Exposure refers to the direct confrontation of one’s fear through voluntarily taking steps towards their fears and triggers. Response Prevention refers to someone voluntarily agreeing to reduce their usual rituals and compulsions. It is very important for someone that is working on doing exposures to simultaneously refrain from engaging in compulsions. Without reducing or refraining from the related compulsions, the person cannot learn that they can tolerate the exposure or that the compulsion is unnecessary.

How is ERP done? 

ERP is done by working with a therapist to examine the person’s specific obsessions and compulsions, generate a fear hierarchy, and begin to work on exposures while limiting engagement in compulsive rituals. A fear hierarchy is a personalized list of exposures. This list is created collaboratively by the person with OCD and their therapist. Exposures include situations, stimuli, or thoughts that evoke a strong, negative emotional response and to which the person has a fear or an aversion. Exposures on the fear hierarchy list should be very specific and can include variations of the same exposure (such as touching several different places on an object and for varying amounts of time). People with OCD often engage in avoidance of triggering stimuli to prevent unwanted distress as well. Much of the fear hierarchy can be generated by examining situations and stimuli that the person avoids. A Yale-Brown Obsessive-Compulsive Symptom (Y-BOCS) Checklist may be completed to help generate ideas. It can also be helpful to gather ideas from family members as well. The goal of exposure work is to slowly and carefully work to approach each of these triggers in a strategic manner.

In vivo exposures refer to confronting one’s fears “in life” or through direct confrontation. This type of exposure is appropriate for things that can be directly approached or confronted. Imaginal exposures refer to mentally imagining being exposed to one’s fears. This type of exposure is utilized for exposures not appropriate for direct confrontation (fear of hitting someone with one’s car). Similarly to in vivo exposures, imaginal exposures are done in a gradual manner and should always be done voluntarily. A SUDS (Subjective Units of Distress Scale) is used to communicate the person’s perceived level of distress, generated by engaging in exposures while refraining from compulsions. The fear hierarchy is arranged to allow someone to work from lower-level exposures to higher-level exposures.

The central premise of OCD is intolerance of uncertainty, with the goal of ERP being to increase the level of tolerance to uncertainty, rather than working to disprove the fear or find ways to become certain. Although it is very common for families to accommodate compulsive behavior or give reassurance when they see a loved one in distress, accommodation and reassurance exacerbate OCD by not allowing the person to learn to tolerate their discomfort.
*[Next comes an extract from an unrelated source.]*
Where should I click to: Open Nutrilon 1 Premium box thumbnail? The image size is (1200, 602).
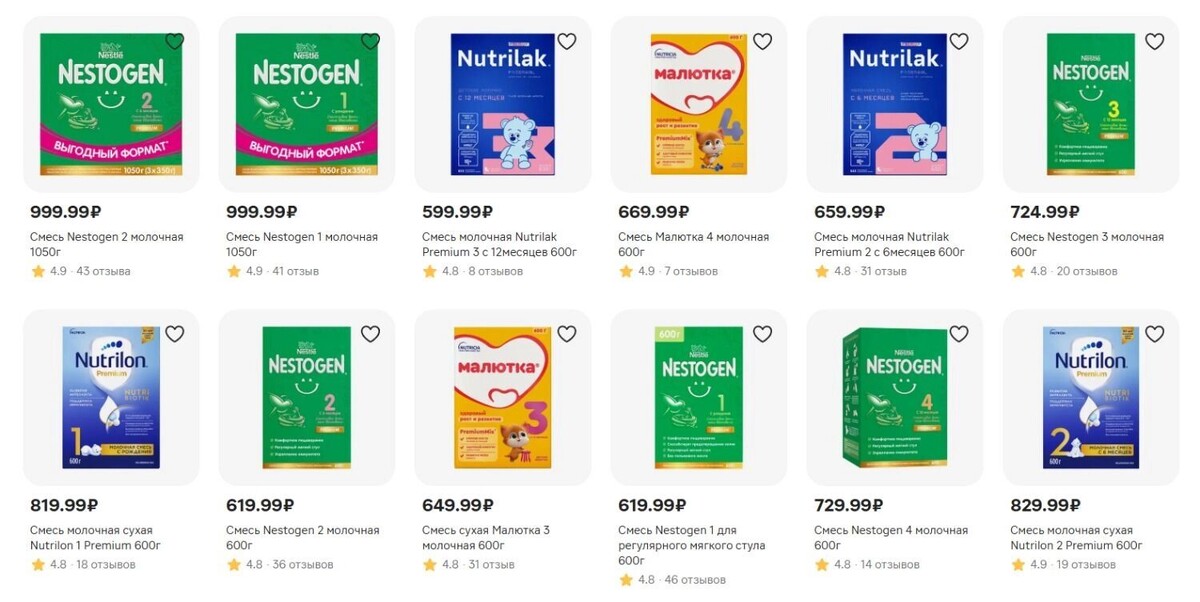[x=111, y=397]
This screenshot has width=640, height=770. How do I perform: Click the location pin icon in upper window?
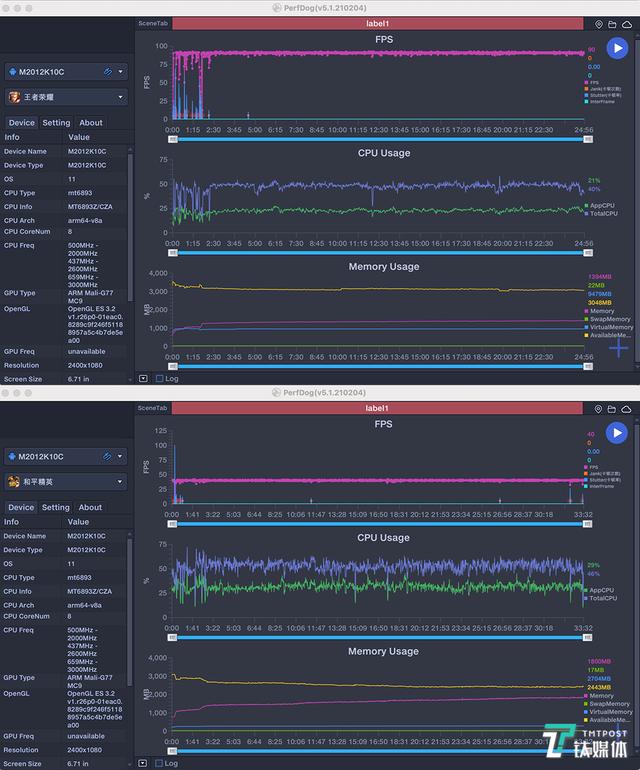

Instead, it is helpful to allow the person to gradually learn how to tolerate their distress with the help of a trained therapist.

How does ERP help with OCD symptoms? 

Exposure and Response Prevention is accomplished through gradual behavioral change, which occurs in the form of habituation and extinction. Habituation occurs with repeated exposure to a particular stimulus. This happens when we become numb or desensitized to things that we see, hear, or do on a regular basis. For example, if we live next to a noisy highway, we might initially be very aware of the noise. However, after living there for a while, we become accustomed to this constant sound, and we learn how to “drown it out.” Habituation in ERP works in a similar manner by repeatedly exposing a person to their feared triggers. Over time they habituate to those triggers and the strong emotions associated with their fears disappear. Extinction occurs when a reinforcer (something that influences behavior) is no longer effective at bringing pleasure or reducing distress. In the case of ERP, by reducing the compulsive behavior that reinforces the anxiety or distress, the obsessive thoughts decrease over time.

If you believe that you or someone you know might be suffering from OCD symptoms, it’s important to reach out to a professional with specialized training in OCD treatment. With the proper treatment, OCD can be a very manageable condition.